EXERCISE INPUTS:
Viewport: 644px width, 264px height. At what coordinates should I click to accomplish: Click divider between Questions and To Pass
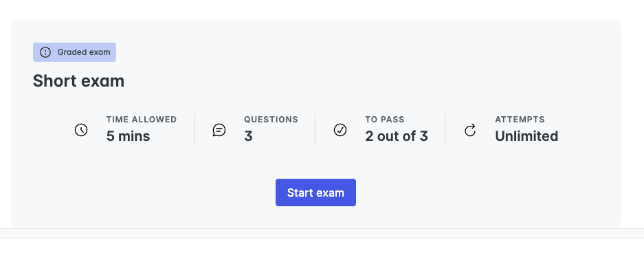315,130
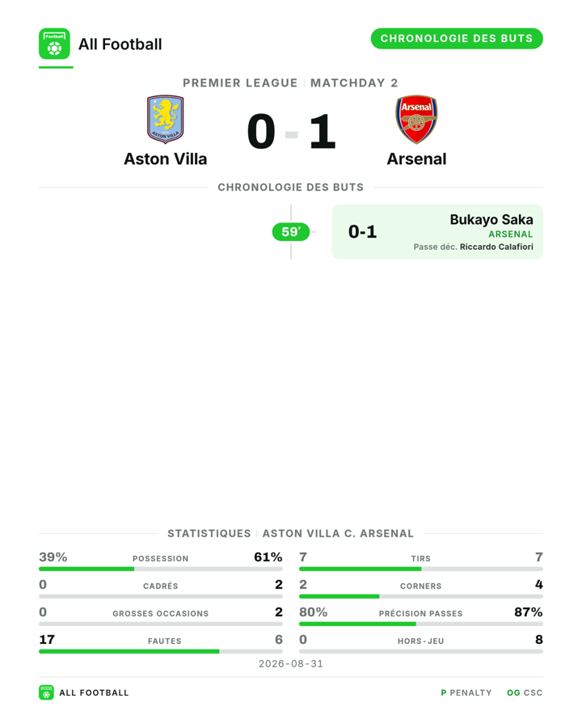The image size is (582, 728).
Task: Click the Précision passes stat bar
Action: pos(421,624)
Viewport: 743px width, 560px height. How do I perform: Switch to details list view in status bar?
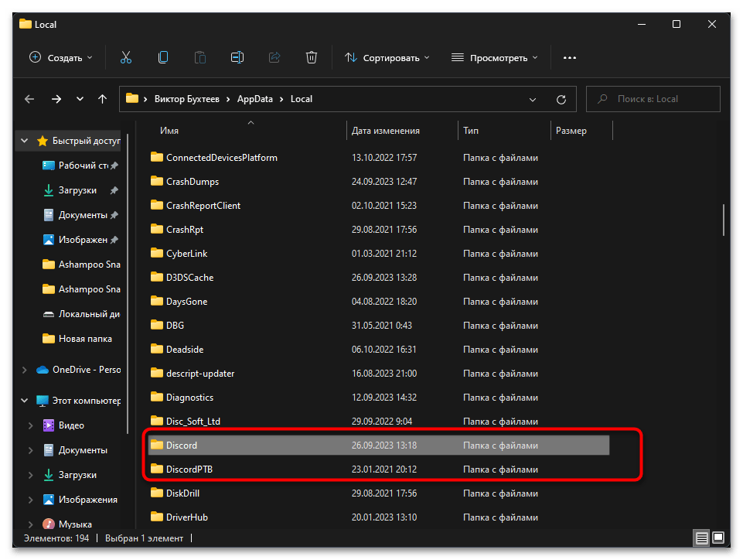pos(701,538)

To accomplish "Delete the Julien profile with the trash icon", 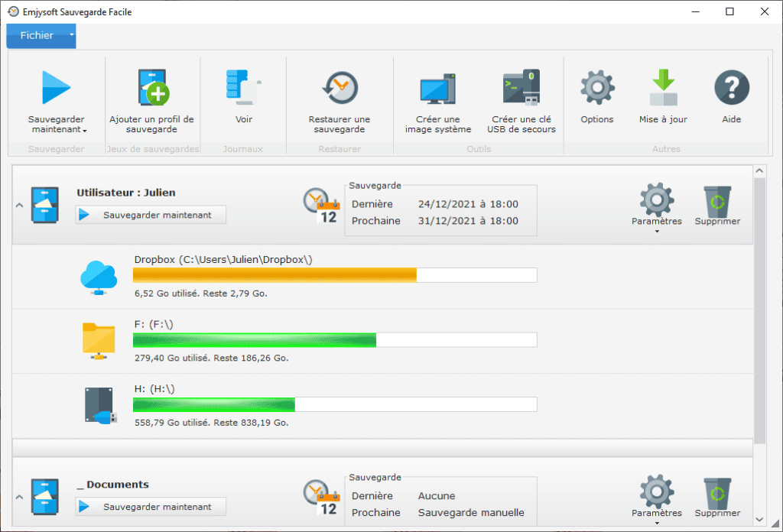I will pyautogui.click(x=716, y=202).
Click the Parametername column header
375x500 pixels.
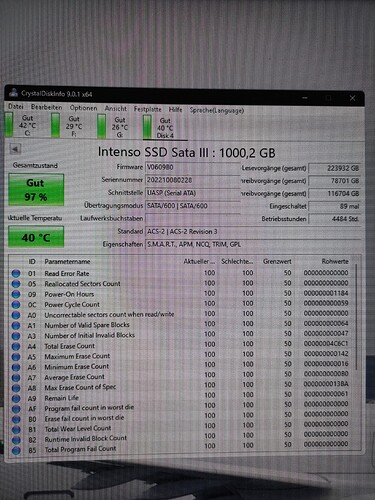pos(67,262)
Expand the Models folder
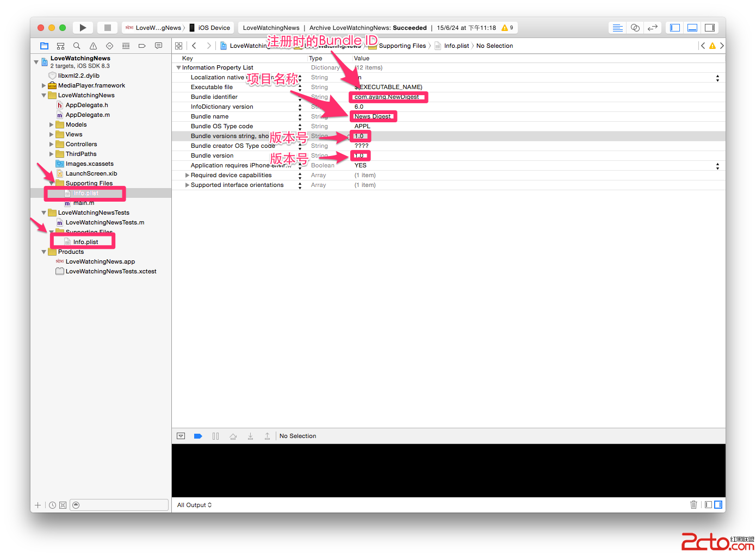Screen dimensions: 756x556 [52, 125]
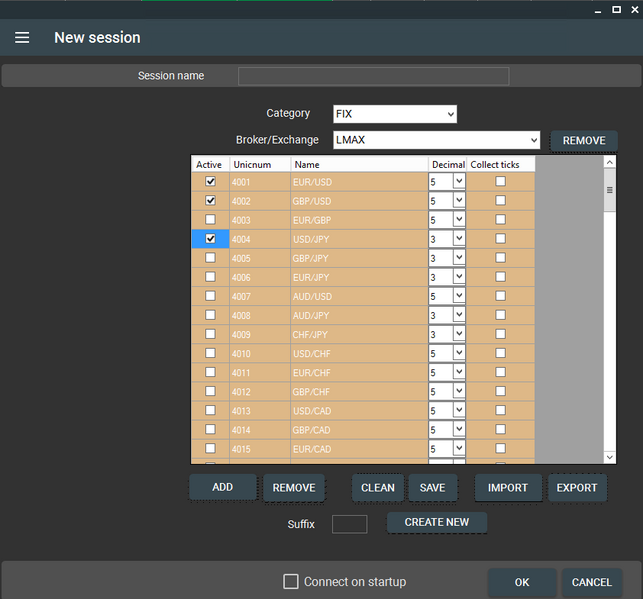
Task: Click the Session name input field
Action: pyautogui.click(x=373, y=76)
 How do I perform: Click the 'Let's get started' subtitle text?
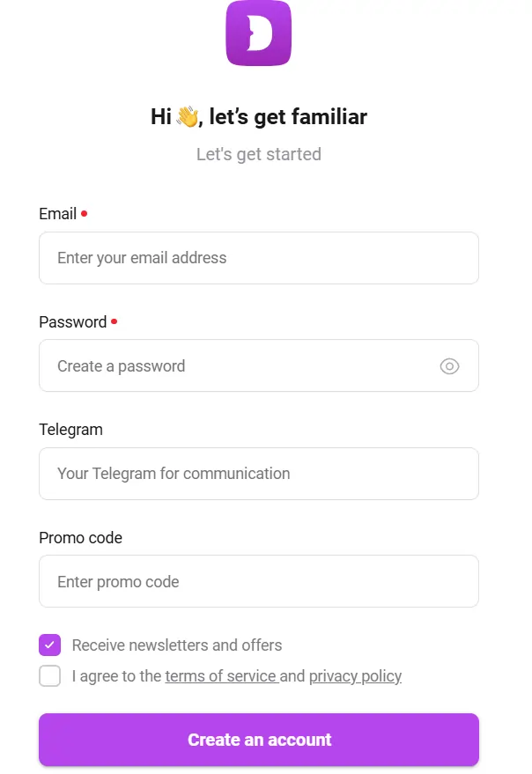pyautogui.click(x=259, y=154)

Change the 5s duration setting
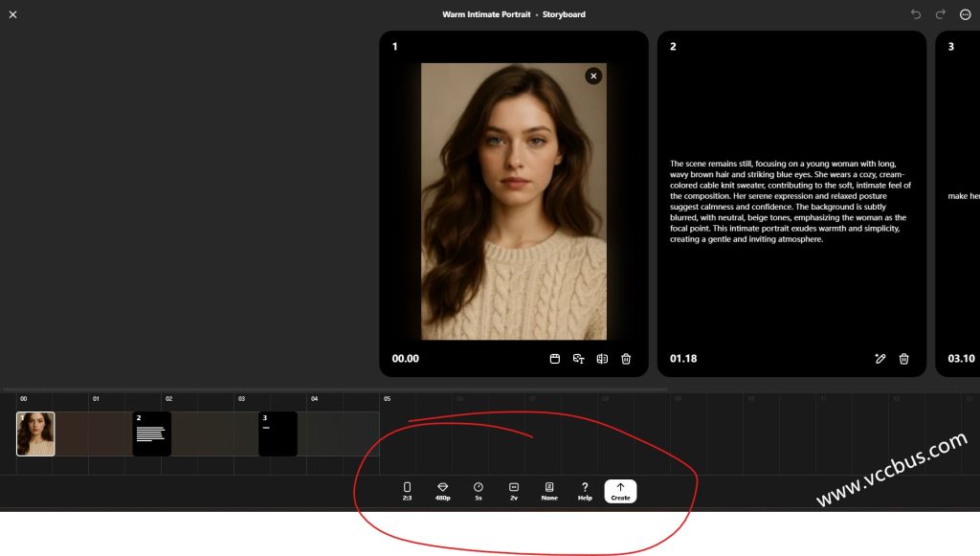pos(479,491)
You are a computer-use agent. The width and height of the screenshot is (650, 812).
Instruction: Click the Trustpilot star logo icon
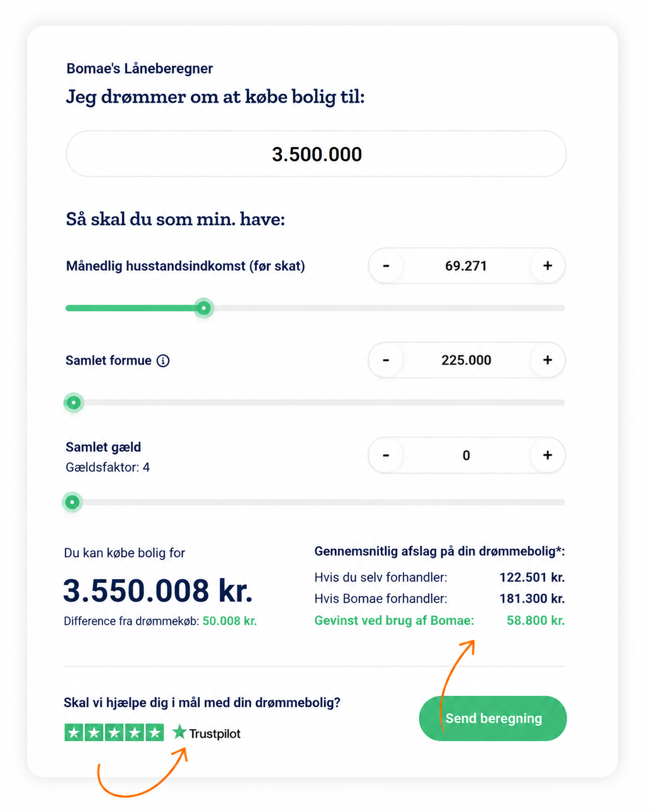tap(180, 732)
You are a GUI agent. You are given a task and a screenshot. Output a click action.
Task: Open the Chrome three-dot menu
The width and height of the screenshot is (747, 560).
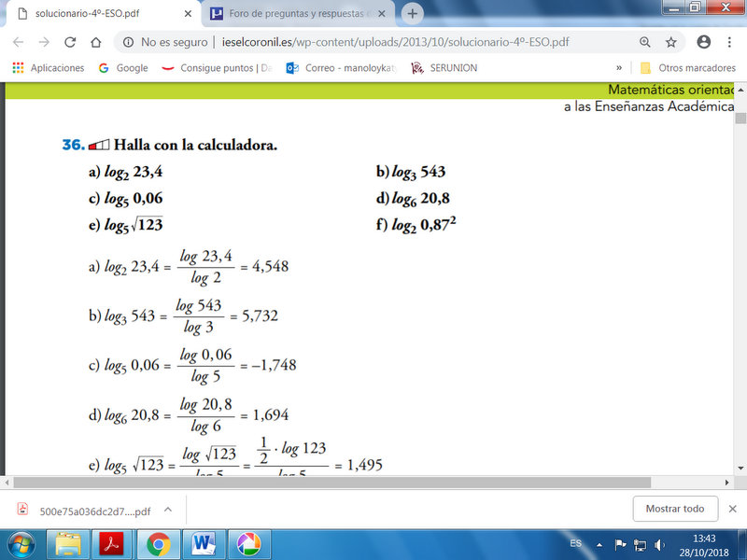click(x=731, y=42)
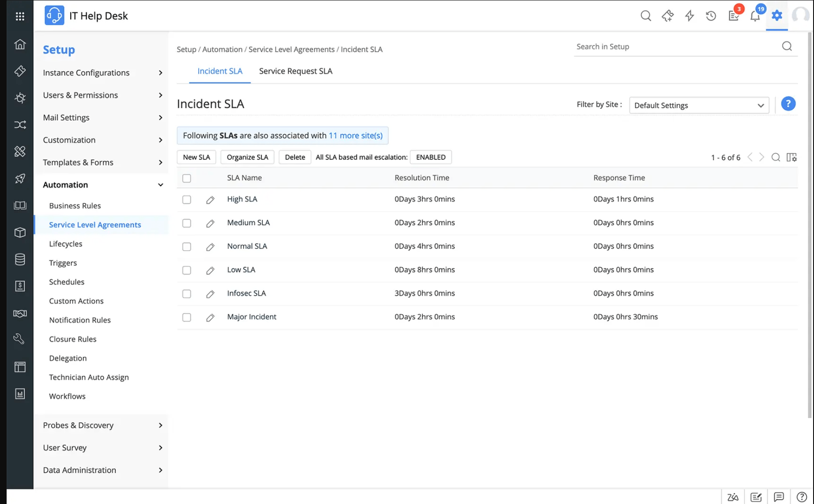This screenshot has height=504, width=814.
Task: Open the app launcher grid icon
Action: click(x=20, y=16)
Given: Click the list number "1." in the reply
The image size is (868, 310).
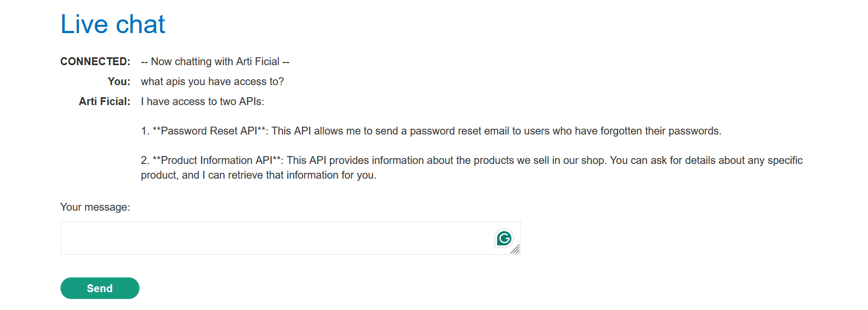Looking at the screenshot, I should pos(145,131).
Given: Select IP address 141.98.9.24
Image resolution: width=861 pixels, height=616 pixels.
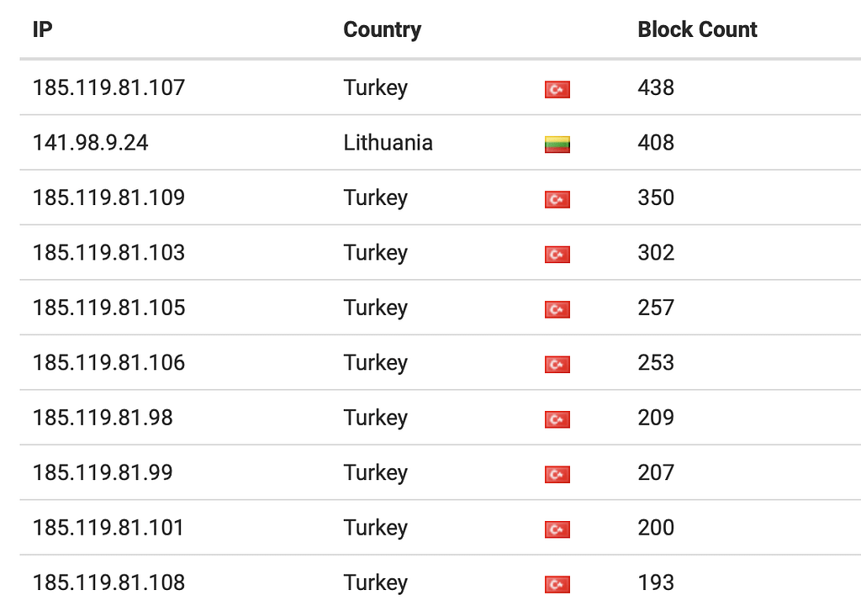Looking at the screenshot, I should (91, 143).
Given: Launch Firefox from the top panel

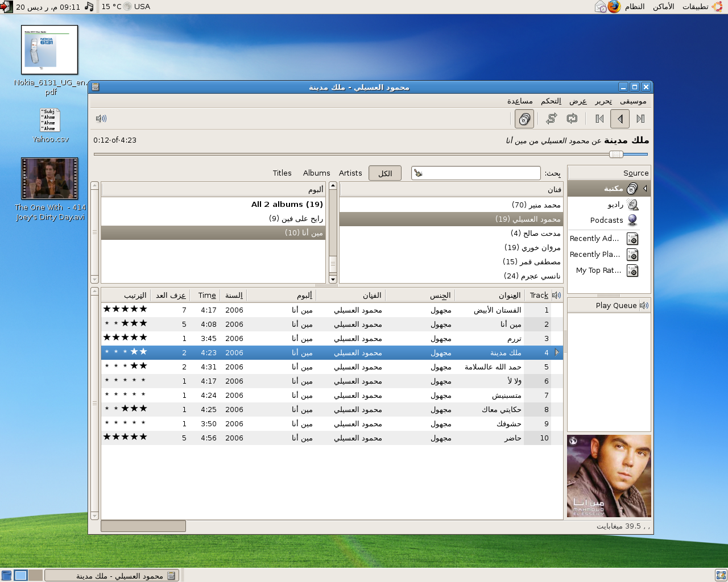Looking at the screenshot, I should 614,7.
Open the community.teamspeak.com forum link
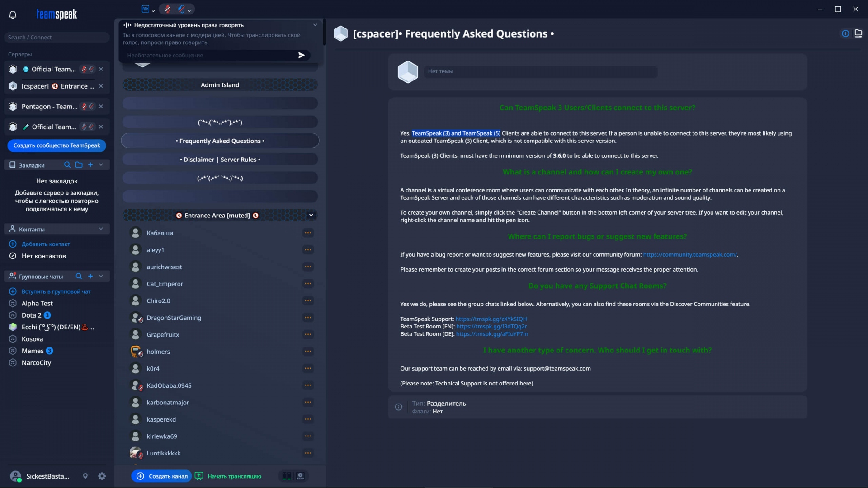 [x=690, y=254]
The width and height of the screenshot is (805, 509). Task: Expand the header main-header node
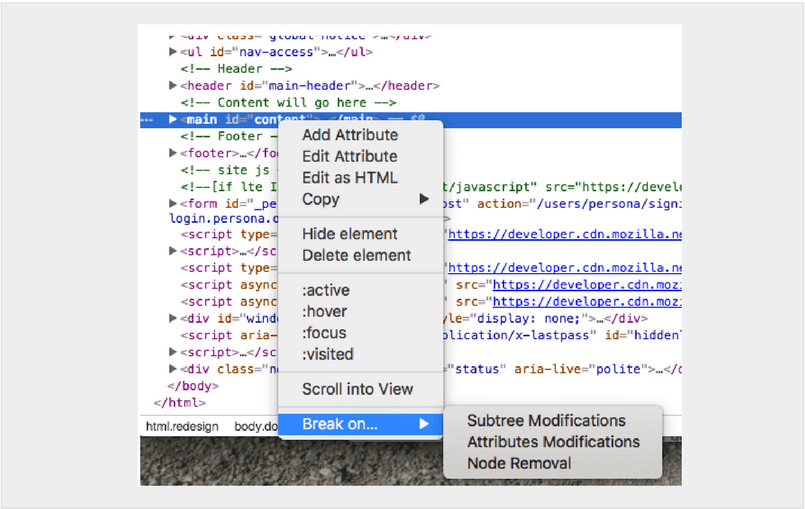tap(173, 86)
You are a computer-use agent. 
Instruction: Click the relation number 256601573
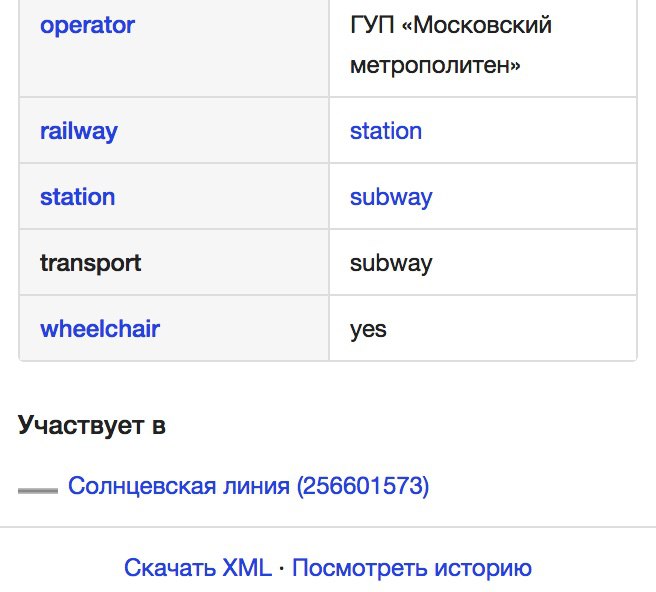(363, 486)
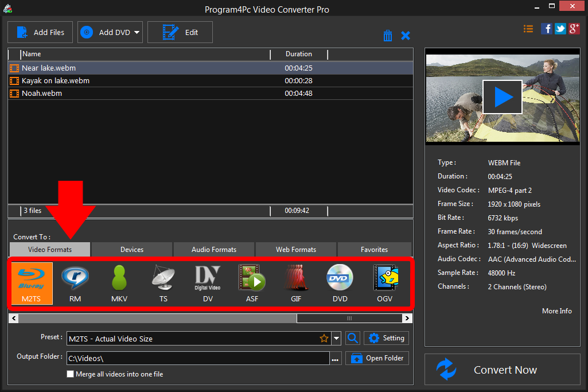The image size is (588, 392).
Task: Pick the MKV output format
Action: coord(119,282)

DESCRIPTION OF THE TASK: Scan the data above for the string "computer". Copy every line in which it appears.

SOLUTION FOR THIS TASK:
You are a computer-use agent. The width and height of the screenshot is (650, 812).
You are a computer-use agent. 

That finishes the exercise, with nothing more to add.